## Given exercise
Please rewrite the records below, swapping each occurrence of "The height and width of the screenshot is" for "The screenshot size (height, width) is" and leaving everything else unchanged.

BEGIN

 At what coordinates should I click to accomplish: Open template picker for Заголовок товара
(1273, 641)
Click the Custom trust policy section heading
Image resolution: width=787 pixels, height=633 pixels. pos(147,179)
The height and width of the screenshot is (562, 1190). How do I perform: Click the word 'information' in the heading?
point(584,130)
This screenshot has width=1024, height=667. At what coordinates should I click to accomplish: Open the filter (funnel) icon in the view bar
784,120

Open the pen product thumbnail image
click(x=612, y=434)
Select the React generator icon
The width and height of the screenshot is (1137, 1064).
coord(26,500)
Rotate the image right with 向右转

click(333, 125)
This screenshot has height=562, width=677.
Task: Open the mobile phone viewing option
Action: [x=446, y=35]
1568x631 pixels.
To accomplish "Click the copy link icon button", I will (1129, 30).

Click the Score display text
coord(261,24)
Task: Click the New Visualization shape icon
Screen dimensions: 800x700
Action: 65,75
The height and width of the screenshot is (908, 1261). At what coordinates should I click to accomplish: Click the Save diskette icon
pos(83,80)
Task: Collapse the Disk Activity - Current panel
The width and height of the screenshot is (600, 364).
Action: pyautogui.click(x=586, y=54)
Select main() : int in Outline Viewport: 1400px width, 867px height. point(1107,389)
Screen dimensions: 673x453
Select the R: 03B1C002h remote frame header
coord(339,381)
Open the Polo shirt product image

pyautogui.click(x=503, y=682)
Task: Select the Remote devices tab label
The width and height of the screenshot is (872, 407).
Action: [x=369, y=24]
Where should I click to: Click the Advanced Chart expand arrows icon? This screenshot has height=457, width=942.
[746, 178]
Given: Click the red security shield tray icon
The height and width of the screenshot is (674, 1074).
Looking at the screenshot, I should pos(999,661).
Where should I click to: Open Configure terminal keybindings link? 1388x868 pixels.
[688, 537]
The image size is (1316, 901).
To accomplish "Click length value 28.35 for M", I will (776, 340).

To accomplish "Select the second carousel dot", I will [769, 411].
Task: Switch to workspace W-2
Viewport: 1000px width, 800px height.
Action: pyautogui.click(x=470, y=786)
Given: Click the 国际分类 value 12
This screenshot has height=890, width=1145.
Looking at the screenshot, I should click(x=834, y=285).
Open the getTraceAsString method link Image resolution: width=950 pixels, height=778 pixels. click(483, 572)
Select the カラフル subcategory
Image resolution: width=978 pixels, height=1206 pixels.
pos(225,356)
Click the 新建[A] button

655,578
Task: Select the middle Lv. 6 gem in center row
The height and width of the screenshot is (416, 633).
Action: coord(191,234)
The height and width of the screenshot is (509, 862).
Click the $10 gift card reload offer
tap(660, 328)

END

## Completed exercise
 At what coordinates should I click to accomplish: Open template picker for Заголовок товара
(1273, 641)
Click the Custom trust policy section heading
Image resolution: width=787 pixels, height=633 pixels. pos(147,179)
The screenshot size (height, width) is (562, 1190). How do I perform: Click the word 'information' in the heading?
point(584,130)
This screenshot has width=1024, height=667. At what coordinates should I click to accomplish: Open the filter (funnel) icon in the view bar
784,120

Open the pen product thumbnail image
click(x=612, y=434)
Select the React generator icon
The width and height of the screenshot is (1137, 1064).
coord(26,500)
Rotate the image right with 向右转

click(333, 125)
This screenshot has height=562, width=677.
Task: Open the mobile phone viewing option
Action: [x=446, y=35]
1568x631 pixels.
To accomplish "Click the copy link icon button", I will (1129, 30).

Click the Score display text
coord(261,24)
Task: Click the New Visualization shape icon
Screen dimensions: 800x700
Action: 65,75
The screenshot size (height, width) is (908, 1261). At what coordinates should I click to accomplish: Click the Save diskette icon
pos(83,80)
Task: Collapse the Disk Activity - Current panel
The width and height of the screenshot is (600, 364).
Action: pyautogui.click(x=586, y=54)
Select main() : int in Outline Viewport: 1400px width, 867px height. point(1107,389)
Screen dimensions: 673x453
Select the R: 03B1C002h remote frame header
coord(339,381)
Open the Polo shirt product image

pyautogui.click(x=503, y=682)
Task: Select the Remote devices tab label
The width and height of the screenshot is (872, 407).
Action: [x=369, y=24]
Where should I click to: Click the Advanced Chart expand arrows icon? This screenshot has height=457, width=942.
[746, 178]
Given: Click the red security shield tray icon
The screenshot size (height, width) is (674, 1074).
Looking at the screenshot, I should pos(999,661).
Where should I click to: Open Configure terminal keybindings link? 1388x868 pixels.
[688, 537]
The image size is (1316, 901).
To accomplish "Click length value 28.35 for M", I will (776, 340).

To accomplish "Select the second carousel dot", I will [769, 411].
Task: Switch to workspace W-2
Viewport: 1000px width, 800px height.
Action: pyautogui.click(x=470, y=786)
Given: Click the 国际分类 value 12
This screenshot has height=890, width=1145.
Looking at the screenshot, I should click(x=834, y=285).
Open the getTraceAsString method link Image resolution: width=950 pixels, height=778 pixels. click(483, 572)
Select the カラフル subcategory
Image resolution: width=978 pixels, height=1206 pixels.
pos(225,356)
Click the 新建[A] button

655,578
Task: Select the middle Lv. 6 gem in center row
The screenshot size (height, width) is (416, 633).
Action: coord(191,234)
The screenshot size (height, width) is (509, 862).
Click the $10 gift card reload offer
tap(660, 328)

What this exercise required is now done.